Kutipan Halaman =>
4.      Karakteristik pemikiran dan gerakan Teologi Mu’tazilah
Faktor-faktor pembentuk atau yang mempengaruhi pemikiran mu’tazilah sangat penting diketahui untuk melihat kesadaran akan rasionalitas yang menjadi karakter khas mu’tazilah, diantaranya:
a.       Rasionalisme religious. Dalam arti rasionalisme, bingkai wahyu atau rasionalisme yang menyesuaikan dengan wahyu
b.      Kebebasan dan tanggung jawab manusia, kebebasan ini memiliki arti bahwa Allah telah menurunkan wahyu sebagai batas koridor yang jelas bagi ruang kebebasan berkehendak bagi manusia untuk memilih mana yang baik dan buruk
c.       Sikap kritis, sejarah awal Mu’tazilah mencatat bahwa ia lahir sebagai sebuah bentuk kritik terhadap fenomena sosial politik pada masa itu
d.      Inklusif-Akomodatif (terbuka), inklusif disini memiliki arti bahwa mereka bisa menerima berbagai macam pemikiran

5.      Pengaruh Teologi Mu’tazilah terhadap perkembangan pemikiran dan pergerakan dalam dunia islam
Gertz menangkap kesan bahwa modernis Muslim Indonesia cenderung pada pandangan neo-Mu’tazilah tentang doktrin taqdir (predetermination). Dia memperlawankan antara muslim tradisional, yang menurutnya selalu menghubungkan segala sesuatu kepada kehendak Tuhan, dan modernis yang menghubungkan kekuasaan dan kegagalan dalam aspek material kepada perbuatan manusia. (Geerzt:150-152)
Kaum Modernis Indonesia mengusulkan kombinasi teologi Asy’ariyah, pendekatan kaum fundamentalis terhadap persoalan hukum dan ibadah, serta pemahaman terhadap dunia natural yang mengakar dalam tradisionalisme ilmu pengetahuan barat. Kaum modernis mengklaim tentang hanya praktik ibadah yang betul-betul bisa dihubungkan kepada Nabi Muhammad saja yang dibolehkan.
Semenjak kemerdekaan Indonesia , fokus wacana teologi Islam telah bergeser dari pelaksanaan ibadah kepada penelitian terhadap solusi Islam untuk masalah sosial, ekonomi dan politik. Ketika tumpukan persoalan barru tersebut telah menarik perhatian intelektual Muslim, maka intensitas perdebatan antara kaum modernis dan tradisional tentang pelaksanaan ibadah telah semakin berkurang. Intelektual Muslim mulai masuk pada ekonomi, politik dan sosial. Semenjak tahun 1950 sampai berdirinya pemerintahan orde baru, peran Islam dalam sistem politik Indonesia mendominasi wacana Islam, hal ini sudah menjadi wacana ideology.

Isi Data =>

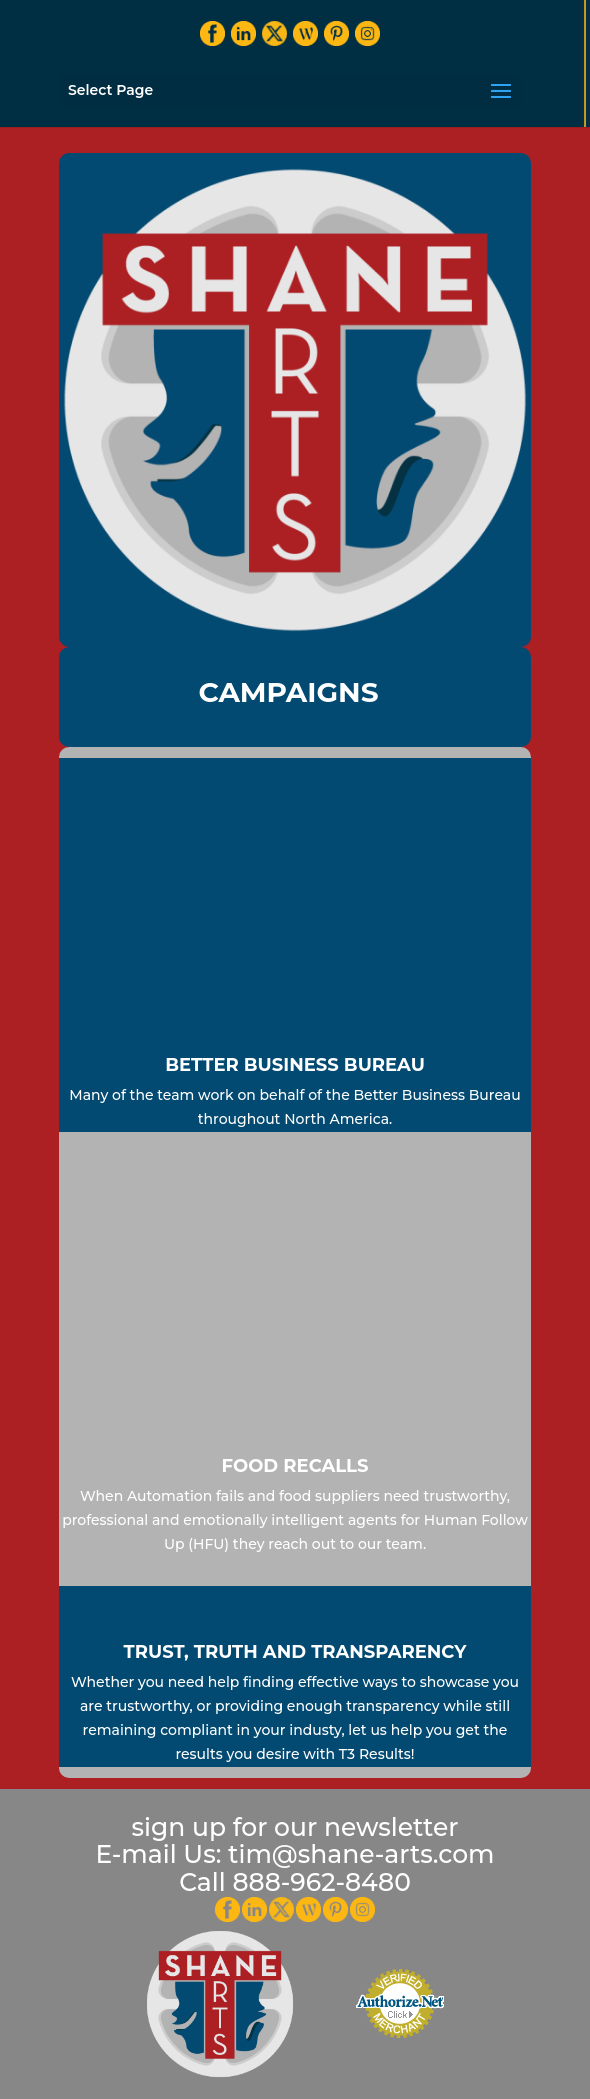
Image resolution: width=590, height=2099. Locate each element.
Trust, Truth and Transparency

Tujuan =>
Tuliskan ulang tanpa perubahan bagian kutipan tentang Teologi Mu’tazilah antara "5.      Pengaruh Teologi" dan "perbuatan manusia. (Geerzt:150-152)", kedua bagian itu ikut disertakan. Data ini merupakan bahan tersendiri yang terpisah dari kutipan.

Jawaban =>
5.      Pengaruh Teologi Mu’tazilah terhadap perkembangan pemikiran dan pergerakan dalam dunia islam
Gertz menangkap kesan bahwa modernis Muslim Indonesia cenderung pada pandangan neo-Mu’tazilah tentang doktrin taqdir (predetermination). Dia memperlawankan antara muslim tradisional, yang menurutnya selalu menghubungkan segala sesuatu kepada kehendak Tuhan, dan modernis yang menghubungkan kekuasaan dan kegagalan dalam aspek material kepada perbuatan manusia. (Geerzt:150-152)